The RA server communicates with the CA server via ZMQ. For detailed protocol specifications, see the CA ZMQ Protocol Documentation.

graph LR
    RA[RA Server<br/>Port 8000] -->|ZMQ| CA[CA Server<br/>Port 5000]

    subgraph "RA Data Directory"
        Config[config.json]
        Keys[ra.key, ra.crt]
        CA_Cert[ca.crt]
    end

    RA --> Config
    RA --> Keys
    RA --> CA_Cert

Docker Deployment

Minimal Docker Compose

The example below shows the minimal configuration needed to deploy the uPKI stack with Traefik.
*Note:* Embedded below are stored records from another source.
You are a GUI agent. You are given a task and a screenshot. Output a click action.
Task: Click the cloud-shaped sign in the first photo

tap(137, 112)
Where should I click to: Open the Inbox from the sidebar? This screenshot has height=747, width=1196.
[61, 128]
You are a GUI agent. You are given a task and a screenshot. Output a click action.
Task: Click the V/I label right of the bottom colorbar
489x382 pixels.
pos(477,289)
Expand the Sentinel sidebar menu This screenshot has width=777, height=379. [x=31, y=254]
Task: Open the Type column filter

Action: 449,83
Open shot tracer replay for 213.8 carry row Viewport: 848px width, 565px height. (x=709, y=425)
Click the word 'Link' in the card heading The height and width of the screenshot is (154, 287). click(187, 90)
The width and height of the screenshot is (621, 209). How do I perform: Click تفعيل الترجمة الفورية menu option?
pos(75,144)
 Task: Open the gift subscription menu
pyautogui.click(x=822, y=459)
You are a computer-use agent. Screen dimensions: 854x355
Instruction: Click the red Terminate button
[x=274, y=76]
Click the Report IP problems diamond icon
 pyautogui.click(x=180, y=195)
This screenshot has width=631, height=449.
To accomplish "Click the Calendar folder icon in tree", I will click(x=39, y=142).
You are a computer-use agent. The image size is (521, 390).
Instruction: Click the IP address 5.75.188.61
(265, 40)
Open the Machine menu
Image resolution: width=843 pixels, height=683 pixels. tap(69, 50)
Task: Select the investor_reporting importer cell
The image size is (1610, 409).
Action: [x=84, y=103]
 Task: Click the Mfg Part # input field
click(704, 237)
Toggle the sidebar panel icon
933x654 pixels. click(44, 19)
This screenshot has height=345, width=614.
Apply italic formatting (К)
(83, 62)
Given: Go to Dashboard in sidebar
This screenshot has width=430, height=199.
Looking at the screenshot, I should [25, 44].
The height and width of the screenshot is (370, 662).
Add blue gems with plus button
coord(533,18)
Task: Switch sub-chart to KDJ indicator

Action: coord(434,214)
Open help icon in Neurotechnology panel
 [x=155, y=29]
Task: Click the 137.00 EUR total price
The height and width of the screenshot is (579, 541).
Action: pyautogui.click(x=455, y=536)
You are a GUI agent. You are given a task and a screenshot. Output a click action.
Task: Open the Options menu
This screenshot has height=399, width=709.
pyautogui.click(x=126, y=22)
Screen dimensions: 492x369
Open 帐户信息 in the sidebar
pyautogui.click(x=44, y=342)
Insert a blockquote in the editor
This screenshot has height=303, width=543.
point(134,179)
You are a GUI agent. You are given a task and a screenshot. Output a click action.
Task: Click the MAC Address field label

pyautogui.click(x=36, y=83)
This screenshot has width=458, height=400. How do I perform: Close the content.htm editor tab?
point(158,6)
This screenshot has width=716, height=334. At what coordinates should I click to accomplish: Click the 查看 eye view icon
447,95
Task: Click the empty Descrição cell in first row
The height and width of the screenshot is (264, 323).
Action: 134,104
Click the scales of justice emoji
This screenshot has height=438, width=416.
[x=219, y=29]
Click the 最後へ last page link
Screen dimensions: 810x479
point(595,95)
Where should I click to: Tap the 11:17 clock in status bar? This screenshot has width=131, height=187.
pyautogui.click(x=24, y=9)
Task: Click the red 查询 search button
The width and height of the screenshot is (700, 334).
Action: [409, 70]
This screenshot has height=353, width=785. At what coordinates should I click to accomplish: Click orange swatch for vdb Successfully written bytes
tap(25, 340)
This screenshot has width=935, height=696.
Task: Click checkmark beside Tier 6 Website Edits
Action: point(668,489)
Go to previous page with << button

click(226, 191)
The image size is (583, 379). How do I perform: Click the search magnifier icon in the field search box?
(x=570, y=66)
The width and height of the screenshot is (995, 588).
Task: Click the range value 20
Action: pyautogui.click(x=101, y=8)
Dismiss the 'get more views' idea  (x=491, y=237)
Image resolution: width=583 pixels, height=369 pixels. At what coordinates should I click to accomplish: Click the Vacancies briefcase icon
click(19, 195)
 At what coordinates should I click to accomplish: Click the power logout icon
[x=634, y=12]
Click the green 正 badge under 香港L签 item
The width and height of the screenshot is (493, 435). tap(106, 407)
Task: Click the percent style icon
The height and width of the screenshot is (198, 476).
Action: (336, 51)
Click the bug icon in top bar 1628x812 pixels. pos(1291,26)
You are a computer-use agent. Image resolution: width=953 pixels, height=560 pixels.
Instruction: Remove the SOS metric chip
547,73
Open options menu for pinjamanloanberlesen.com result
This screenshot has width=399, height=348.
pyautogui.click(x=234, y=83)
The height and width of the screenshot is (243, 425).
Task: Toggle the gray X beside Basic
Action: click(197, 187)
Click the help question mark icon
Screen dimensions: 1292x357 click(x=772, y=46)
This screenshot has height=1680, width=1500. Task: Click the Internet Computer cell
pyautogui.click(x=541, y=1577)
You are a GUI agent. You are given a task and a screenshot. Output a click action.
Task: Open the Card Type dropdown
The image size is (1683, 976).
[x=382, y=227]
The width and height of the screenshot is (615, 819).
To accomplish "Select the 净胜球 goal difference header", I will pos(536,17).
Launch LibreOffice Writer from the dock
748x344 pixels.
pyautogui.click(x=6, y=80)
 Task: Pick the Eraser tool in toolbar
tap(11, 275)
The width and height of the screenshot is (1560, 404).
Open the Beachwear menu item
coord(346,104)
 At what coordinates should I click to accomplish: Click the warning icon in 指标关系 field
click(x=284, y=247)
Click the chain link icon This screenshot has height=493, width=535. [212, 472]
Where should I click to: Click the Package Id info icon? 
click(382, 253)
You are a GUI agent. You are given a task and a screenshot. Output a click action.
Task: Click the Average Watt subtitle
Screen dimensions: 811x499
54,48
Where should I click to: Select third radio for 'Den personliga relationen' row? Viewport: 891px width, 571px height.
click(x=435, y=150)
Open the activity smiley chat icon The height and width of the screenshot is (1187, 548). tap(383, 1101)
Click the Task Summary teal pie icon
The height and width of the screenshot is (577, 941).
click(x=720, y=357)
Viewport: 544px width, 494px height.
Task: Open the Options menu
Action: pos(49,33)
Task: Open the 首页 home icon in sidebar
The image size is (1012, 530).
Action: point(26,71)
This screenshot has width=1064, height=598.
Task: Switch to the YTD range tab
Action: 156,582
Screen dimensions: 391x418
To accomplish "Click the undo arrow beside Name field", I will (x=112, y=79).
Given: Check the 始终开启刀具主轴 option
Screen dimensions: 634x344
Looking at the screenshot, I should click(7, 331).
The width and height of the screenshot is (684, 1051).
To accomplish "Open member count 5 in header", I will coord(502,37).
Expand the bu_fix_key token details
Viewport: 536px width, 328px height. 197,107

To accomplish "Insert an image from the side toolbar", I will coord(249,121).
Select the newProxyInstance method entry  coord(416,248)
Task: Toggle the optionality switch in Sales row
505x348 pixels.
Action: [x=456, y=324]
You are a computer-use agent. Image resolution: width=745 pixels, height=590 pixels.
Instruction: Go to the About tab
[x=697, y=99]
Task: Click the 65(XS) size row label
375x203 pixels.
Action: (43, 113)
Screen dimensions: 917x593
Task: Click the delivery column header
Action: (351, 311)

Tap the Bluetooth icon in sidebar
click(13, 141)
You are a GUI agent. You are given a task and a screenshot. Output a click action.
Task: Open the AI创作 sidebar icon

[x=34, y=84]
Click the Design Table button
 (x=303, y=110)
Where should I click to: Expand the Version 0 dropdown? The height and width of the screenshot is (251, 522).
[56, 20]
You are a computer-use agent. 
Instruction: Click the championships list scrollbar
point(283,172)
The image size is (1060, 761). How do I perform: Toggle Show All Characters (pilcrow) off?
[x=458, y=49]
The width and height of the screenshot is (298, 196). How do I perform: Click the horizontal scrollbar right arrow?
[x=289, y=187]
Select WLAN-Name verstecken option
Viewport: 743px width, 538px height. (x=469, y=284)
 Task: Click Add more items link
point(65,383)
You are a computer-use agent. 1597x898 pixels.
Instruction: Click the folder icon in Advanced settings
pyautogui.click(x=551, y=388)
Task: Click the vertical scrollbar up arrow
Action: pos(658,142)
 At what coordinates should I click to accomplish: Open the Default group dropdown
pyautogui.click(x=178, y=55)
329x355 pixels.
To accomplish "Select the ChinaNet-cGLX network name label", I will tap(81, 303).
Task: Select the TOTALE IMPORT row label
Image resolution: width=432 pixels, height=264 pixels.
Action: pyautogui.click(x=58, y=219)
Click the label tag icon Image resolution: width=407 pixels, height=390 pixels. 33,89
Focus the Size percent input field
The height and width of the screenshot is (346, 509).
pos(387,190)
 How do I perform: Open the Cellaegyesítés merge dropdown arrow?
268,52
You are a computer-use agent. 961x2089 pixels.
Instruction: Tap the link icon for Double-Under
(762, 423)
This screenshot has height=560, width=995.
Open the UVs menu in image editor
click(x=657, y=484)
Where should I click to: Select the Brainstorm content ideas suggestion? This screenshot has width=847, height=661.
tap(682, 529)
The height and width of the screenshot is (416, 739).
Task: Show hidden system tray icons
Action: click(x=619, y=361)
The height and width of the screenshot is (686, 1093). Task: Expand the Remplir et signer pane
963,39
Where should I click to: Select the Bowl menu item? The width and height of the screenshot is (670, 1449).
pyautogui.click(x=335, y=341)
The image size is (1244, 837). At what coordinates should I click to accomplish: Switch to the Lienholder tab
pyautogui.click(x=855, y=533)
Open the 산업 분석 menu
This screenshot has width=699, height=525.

UPKI_RA_TLS and UPKI_RA_SANS are already set as defaults in the Docker image and do not need to be redeclared unless you want to override them.

services:
  upki-ca:
    image: ghcr.io/circle-rd/upki-ca:latest
    restart: unless-stopped
    environment:
      UPKI_DATA_DIR: /data
      UPKI_CA_SEED: ${PKI_SEED}
    volumes:
      - upki-ca-data:/data
    networks:
      - demo-net
    healthcheck:
      test:
        [
          "CMD-SHELL",
          'python -c ''import socket; s=socket.socket(); s.settimeout(2); s.connect(("127.0.0.1", 5000)); s.close()''',
        ]
      interval: 10s
      timeout: 5s
      retries: 10
      start_period: 10s

  upki-ra:
    image: ghcr.io/circle-rd/upki-ra:latest
    restart: unless-stopped
    depends_on:
      upki-ca:
        condition: service_healthy
    environment:
      UPKI_DATA_DIR: /data
      UPKI_CA_HOST: upki-ca
      UPKI_CA_SEED: ${PKI_SEED}
      UPKI_RA_HOST: 0.0.0.0
      # UPKI_RA_TLS=true and UPKI_RA_SANS=upki-ra are already set in the image
    volumes:
      - upki-ra-data:/data
    networks:
      - demo-net

  traefik:
    image: traefik:v3
    restart: unless-stopped
    depends_on:
      upki-ra:
        condition: service_healthy
    entrypoint:
      - /bin/sh
      - -c
      - |
        cp /ra-data/ca.crt /usr/local/share/ca-certificates/upki-ca.crt
        update-ca-certificates
        exec traefik
    environment:
      TRAEFIK_CERTIFICATESRESOLVERS_UPKI_ACME_EMAIL: ${ADMIN_EMAIL}
    ports:
      - "80:80"
      - "443:443"
    volumes:
      - /var/run/docker.sock:/var/run/docker.sock:ro
      - acme:/acme
      - ./traefik.yml:/etc/traefik/traefik.yml:ro
      - upki-ra-data:/ra-data:ro # Read CA cert from RA data volume
    networks:
      - demo-net

volumes:
  upki-ca-data:
  upki-ra-data:
  acme:

networks:
  demo-net:

See Traefik Integration for the full configuration reference including DNS resolver setup and Traefik service labels.

Development

Running Tests

poetry run pytest tests/

Code Style

poetry run ruff check .
poetry run ruff format .

Related Projects

• uPKI CA Server — Certificate Authority, ZMQ backend for this RA
• uPKI CLI — Client application for certificate enrolment and renewal

License

MIT License